I’m ($this->self, not Person::self) about a quarter of the way through my life. Not halfway. Half of halfway, not considering the fact that I plan to live more than one hundred years. I’m just trying to get into the minds of the characters in the movie. It also reminded me of Fight Club, and for a second I had a thought that the two main characters, and here I should mention that I’m bad with names because I just saw the movie and it ended an hour ago, and yet I can only remember one of the two main main characters’ names. Jack, and… I had to look it up. Miles. Well, a name like Miles isn’t exactly so memorable, right? Because it’s not a name you hear nowadays. Is it short for something? I thought, maybe Miles and Jack are the same person. Just like Edward Norton and Brad Pitt in Fight Club. I’m not even going to try and think of their names in the movie. I mean, I already tried and failed. There we go, I looked it up. Tyler Durden. I knew that. I’m decent at crossword puzzles, would you believe it? Well, at least, I can currently do up to most of the New York Times’ Wednesday puzzle, because for the most part they do in fact increase in difficulty over the week. Miles did puzzles, in the movie. There was one scene where he was doing a puzzle and it showed the puzzle close-up for about five seconds, and I found myself grabbing a number and looking over to look up its clue, but of course the puzzle disappeared from the screen before I had a chance to really see anything. (I bet aficionados are going to get their hands on the DVD and freeze-frame the crossword puzzle close-up and actually solve the puzzle. Or they’re going to determine what day that scene was actually probably filmed on by finding the real issue of The Times wherein that particular puzzle, edited by Will “Take Off” Shortz, appeared.) Much like credits scroll by too fast to read them or take in any of the names and what they’re for, although most people don’t care. Surprisingly many stayed in the theater for the entire credits, this time.

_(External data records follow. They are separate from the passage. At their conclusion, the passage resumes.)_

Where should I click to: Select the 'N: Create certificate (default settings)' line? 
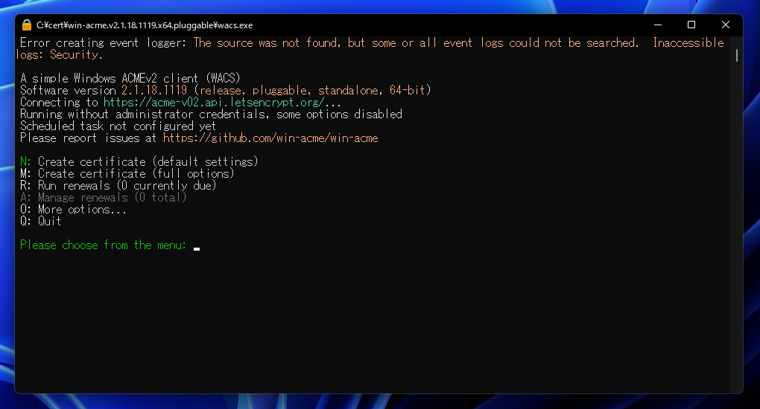coord(139,162)
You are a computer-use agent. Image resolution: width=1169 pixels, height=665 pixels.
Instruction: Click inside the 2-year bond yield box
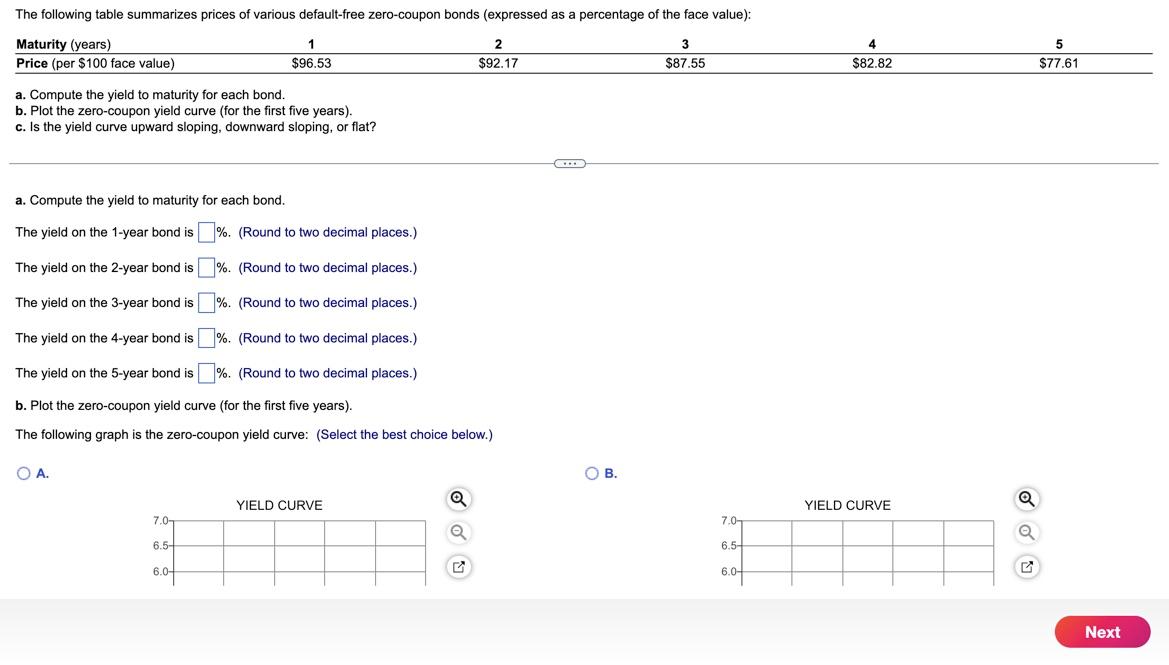(x=206, y=266)
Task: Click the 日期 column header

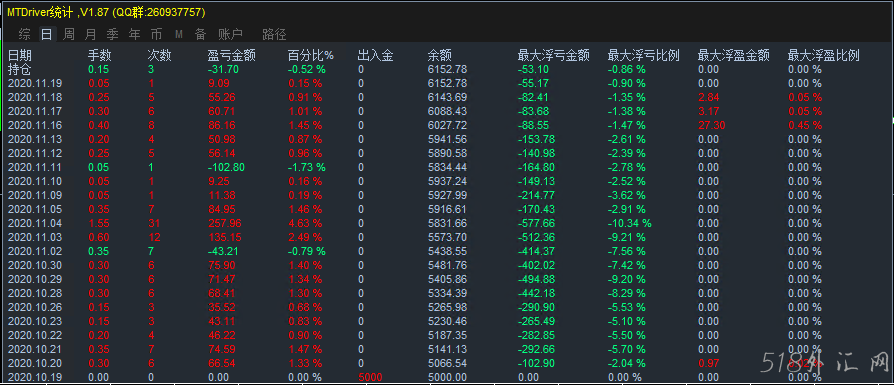Action: click(20, 55)
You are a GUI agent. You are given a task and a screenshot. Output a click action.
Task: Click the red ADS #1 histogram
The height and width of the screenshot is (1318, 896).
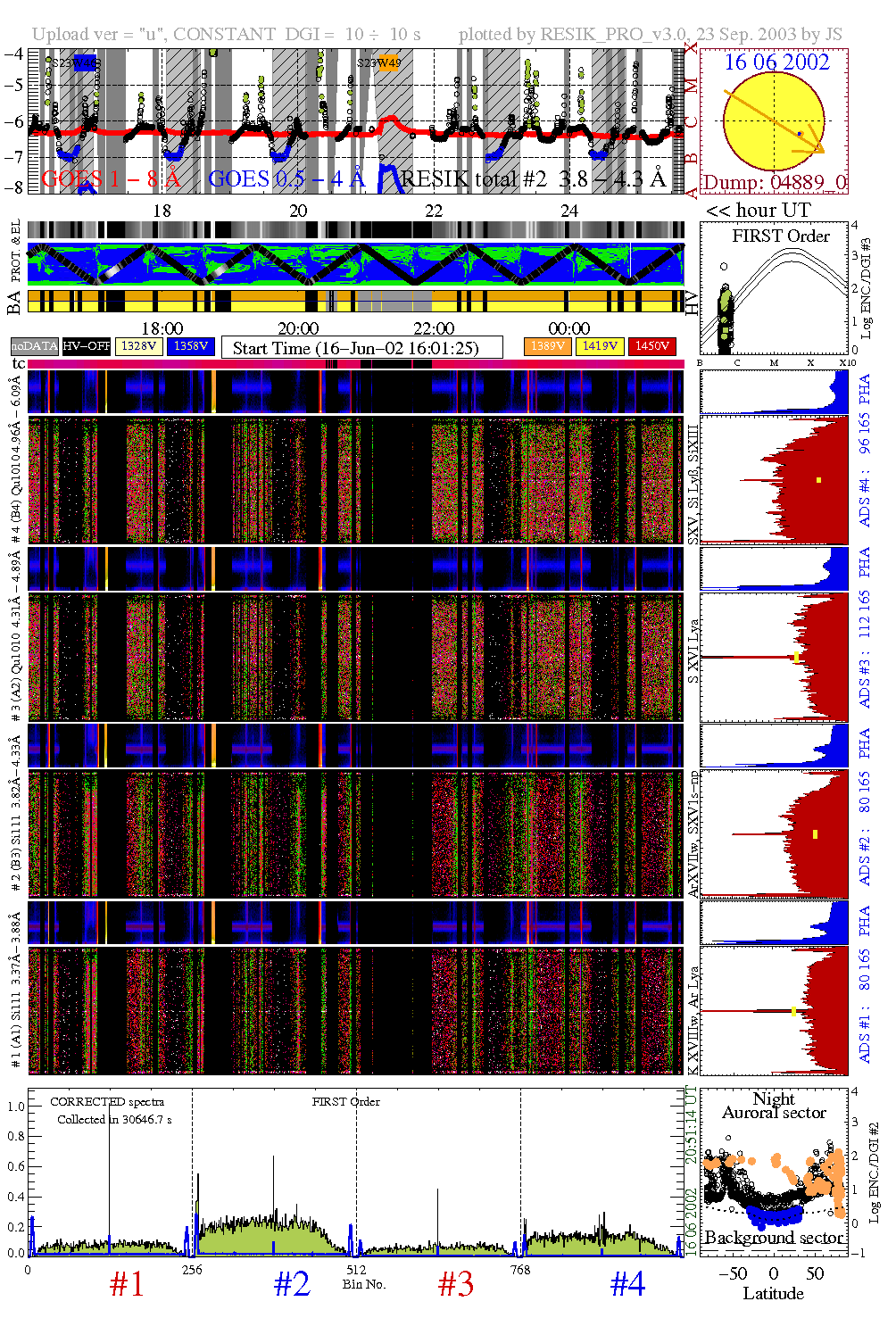pos(774,1010)
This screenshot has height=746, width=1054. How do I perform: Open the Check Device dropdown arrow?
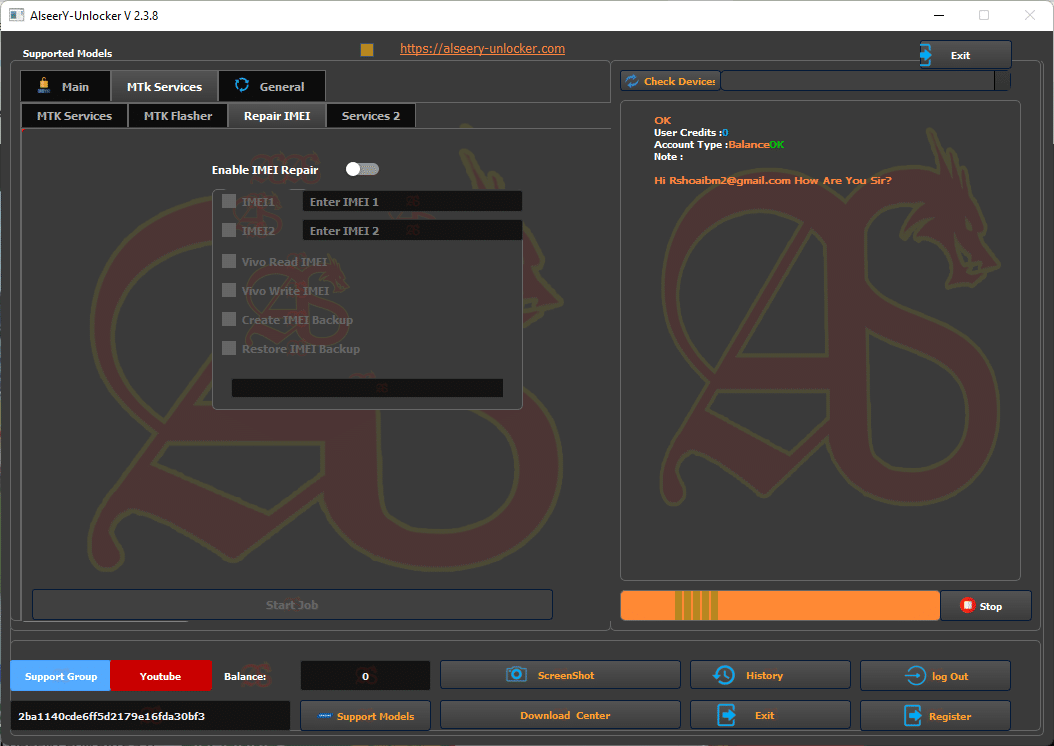pyautogui.click(x=1002, y=81)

I feel like my writing style, right now, is similar to that of Christopher in The Curious Incident of the Dog in the Night-Time. (It was before I revised this and inserted all these parenthetical remarks.) I’m writing my thoughts as they occur, with no desire or effort expended on cleaning up the sequence of thoughts or forming them into more sequentially coherent paragraphs. Would you believe I’m a programmer by trade? A program is the epitome of something with structure and order. A program also represents going off on tangents within tangents within tangents, as functions call other functions and so on. But each function eventually returns to the function which called it. It’s fun to do that with a conversation which has taken a vast number of turns, also. I’ve done that with friends, but I don’t think they’re as aware of the programming metaphor. Unwinding the stack, you could say. “How in the world did we get to be talking about that?” And then you trace it back to the very beginnings of the conversation, which is perhaps an exercise in memory, which is fun. Sometimes I have a good memory, believe it or not. Just not for names, unless I make it a point to remember them.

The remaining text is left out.